(Exercise input)
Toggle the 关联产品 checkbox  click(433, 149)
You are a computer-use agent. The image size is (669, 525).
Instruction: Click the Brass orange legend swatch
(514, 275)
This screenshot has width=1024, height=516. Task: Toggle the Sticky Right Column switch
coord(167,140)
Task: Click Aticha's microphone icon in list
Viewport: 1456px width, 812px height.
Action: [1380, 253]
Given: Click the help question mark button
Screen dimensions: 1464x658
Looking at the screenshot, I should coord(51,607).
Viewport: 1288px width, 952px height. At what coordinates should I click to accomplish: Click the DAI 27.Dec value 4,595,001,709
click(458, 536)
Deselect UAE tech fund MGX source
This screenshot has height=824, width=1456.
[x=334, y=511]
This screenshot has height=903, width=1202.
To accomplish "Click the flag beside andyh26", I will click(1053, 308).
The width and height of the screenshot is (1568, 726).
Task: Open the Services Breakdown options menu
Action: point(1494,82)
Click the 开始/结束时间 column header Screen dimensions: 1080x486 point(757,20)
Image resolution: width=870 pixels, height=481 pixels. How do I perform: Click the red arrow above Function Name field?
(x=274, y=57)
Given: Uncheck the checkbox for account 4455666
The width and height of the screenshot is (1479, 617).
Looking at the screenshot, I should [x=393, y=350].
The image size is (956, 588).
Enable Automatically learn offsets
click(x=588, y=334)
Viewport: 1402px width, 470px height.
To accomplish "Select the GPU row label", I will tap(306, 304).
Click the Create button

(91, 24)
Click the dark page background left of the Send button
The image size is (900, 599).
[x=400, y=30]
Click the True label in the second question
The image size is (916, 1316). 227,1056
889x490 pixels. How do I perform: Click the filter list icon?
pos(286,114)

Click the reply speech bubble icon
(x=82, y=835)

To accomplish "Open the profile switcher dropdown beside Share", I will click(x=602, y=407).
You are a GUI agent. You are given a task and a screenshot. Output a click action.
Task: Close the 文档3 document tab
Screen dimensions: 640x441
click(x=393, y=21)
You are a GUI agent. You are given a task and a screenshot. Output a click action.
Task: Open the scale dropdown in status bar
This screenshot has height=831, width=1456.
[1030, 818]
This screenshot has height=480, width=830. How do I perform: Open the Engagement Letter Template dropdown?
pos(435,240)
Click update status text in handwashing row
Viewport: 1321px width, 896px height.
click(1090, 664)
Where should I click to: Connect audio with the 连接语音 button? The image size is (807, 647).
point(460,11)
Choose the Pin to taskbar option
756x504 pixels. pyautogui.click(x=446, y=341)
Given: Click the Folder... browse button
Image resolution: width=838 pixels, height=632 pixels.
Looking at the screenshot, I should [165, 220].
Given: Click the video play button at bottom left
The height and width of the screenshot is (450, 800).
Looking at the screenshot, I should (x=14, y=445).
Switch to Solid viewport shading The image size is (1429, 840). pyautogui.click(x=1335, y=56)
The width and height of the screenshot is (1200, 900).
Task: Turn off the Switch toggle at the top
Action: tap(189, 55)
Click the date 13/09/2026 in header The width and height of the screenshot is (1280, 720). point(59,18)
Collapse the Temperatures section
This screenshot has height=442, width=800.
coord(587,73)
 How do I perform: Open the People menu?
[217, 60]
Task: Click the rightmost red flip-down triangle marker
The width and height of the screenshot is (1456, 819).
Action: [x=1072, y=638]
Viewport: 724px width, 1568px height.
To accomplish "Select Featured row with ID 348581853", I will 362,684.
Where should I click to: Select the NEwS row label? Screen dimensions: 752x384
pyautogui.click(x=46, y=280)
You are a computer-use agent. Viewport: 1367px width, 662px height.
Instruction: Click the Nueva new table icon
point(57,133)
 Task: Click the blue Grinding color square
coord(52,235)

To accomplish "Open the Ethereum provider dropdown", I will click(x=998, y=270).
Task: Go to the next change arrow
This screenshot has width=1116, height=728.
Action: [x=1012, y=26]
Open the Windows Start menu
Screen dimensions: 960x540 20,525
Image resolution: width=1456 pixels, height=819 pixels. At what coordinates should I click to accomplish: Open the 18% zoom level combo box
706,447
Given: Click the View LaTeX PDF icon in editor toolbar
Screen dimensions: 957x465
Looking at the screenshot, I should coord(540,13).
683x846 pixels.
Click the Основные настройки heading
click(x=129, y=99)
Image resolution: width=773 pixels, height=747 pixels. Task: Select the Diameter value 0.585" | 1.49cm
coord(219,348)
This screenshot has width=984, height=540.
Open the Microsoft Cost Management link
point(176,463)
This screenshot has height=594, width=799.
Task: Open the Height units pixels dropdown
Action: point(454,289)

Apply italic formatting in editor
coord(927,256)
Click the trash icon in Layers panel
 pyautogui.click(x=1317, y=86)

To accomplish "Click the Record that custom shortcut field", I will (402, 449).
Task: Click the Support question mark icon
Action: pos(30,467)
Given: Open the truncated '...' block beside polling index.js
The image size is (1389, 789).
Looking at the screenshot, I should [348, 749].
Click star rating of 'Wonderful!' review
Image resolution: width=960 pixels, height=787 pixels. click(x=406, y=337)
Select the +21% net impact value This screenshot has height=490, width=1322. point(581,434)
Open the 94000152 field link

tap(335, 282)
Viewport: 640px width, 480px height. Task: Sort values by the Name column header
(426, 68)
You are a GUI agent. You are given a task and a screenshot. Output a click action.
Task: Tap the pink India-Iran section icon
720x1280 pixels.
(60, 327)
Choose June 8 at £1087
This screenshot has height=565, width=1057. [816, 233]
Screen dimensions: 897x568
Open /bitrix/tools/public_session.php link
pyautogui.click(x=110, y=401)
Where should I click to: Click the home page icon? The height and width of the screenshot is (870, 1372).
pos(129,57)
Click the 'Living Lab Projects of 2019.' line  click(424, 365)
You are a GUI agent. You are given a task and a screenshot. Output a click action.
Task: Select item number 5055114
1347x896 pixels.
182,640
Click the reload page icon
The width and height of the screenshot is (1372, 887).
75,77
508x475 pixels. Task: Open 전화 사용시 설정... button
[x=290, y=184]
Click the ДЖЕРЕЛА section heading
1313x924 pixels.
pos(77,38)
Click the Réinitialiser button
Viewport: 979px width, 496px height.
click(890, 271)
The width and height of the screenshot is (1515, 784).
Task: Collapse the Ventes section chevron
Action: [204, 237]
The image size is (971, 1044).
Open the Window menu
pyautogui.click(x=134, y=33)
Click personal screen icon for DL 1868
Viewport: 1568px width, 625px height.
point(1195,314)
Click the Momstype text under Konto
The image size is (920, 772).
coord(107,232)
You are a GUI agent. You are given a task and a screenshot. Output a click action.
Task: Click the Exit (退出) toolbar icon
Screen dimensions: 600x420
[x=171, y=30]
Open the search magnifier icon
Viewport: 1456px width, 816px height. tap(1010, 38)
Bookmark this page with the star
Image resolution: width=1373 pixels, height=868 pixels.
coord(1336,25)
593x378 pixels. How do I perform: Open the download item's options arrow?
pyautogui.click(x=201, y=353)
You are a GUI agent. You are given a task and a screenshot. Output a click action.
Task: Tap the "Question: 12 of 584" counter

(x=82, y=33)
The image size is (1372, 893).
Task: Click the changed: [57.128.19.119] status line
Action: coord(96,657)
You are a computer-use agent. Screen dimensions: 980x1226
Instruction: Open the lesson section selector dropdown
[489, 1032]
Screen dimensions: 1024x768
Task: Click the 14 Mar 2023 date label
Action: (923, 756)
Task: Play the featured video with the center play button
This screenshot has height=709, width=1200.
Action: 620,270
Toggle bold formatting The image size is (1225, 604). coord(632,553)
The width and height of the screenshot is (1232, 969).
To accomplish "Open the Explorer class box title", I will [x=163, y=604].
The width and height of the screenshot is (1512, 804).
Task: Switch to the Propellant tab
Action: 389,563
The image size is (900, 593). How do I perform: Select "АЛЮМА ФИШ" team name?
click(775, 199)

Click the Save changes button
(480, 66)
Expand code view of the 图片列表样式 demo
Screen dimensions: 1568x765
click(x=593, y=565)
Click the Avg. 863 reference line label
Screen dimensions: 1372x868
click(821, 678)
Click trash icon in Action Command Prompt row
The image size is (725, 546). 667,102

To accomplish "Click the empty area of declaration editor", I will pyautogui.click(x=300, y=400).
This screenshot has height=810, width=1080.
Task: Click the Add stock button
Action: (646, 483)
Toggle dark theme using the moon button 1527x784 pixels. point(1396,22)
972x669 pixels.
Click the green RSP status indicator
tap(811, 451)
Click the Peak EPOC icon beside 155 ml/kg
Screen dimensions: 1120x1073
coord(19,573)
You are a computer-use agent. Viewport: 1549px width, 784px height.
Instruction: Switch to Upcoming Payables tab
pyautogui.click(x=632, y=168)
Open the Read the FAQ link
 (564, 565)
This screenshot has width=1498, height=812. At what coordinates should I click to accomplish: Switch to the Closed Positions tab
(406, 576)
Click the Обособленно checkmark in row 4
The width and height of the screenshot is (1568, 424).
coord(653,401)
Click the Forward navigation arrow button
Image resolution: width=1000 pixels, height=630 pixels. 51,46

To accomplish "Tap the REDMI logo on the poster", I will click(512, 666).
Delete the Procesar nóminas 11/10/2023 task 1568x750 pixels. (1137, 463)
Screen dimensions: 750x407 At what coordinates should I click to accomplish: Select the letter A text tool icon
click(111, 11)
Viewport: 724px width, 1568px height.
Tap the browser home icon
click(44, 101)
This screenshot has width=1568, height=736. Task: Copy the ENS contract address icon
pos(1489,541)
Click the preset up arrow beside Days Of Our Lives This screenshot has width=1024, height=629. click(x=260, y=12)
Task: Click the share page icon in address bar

(Your goal)
Write out the entries again from the line with "Given: Uncheck the" to the line with "[1030, 818]", swapping "dropdown" for "menu" and leaving everything else as it is.

(Full response)
Given: Uncheck the checkbox for account 4455666
The width and height of the screenshot is (1479, 617).
Looking at the screenshot, I should [x=393, y=350].
The image size is (956, 588).
Enable Automatically learn offsets
click(x=588, y=334)
Viewport: 1402px width, 470px height.
To accomplish "Select the GPU row label", I will tap(306, 304).
Click the Create button

(91, 24)
Click the dark page background left of the Send button
The image size is (900, 599).
[x=400, y=30]
Click the True label in the second question
The image size is (916, 1316). 227,1056
889x490 pixels. How do I perform: Click the filter list icon?
pos(286,114)

Click the reply speech bubble icon
(x=82, y=835)

To accomplish "Open the profile switcher menu beside Share", I will click(x=602, y=407).
You are a GUI agent. You are given a task and a screenshot. Output a click action.
Task: Close the 文档3 document tab
Screen dimensions: 640x441
click(x=393, y=21)
You are a GUI agent. You are given a task and a screenshot. Output a click action.
Task: Open the scale menu in status bar
This screenshot has height=831, width=1456.
[1030, 818]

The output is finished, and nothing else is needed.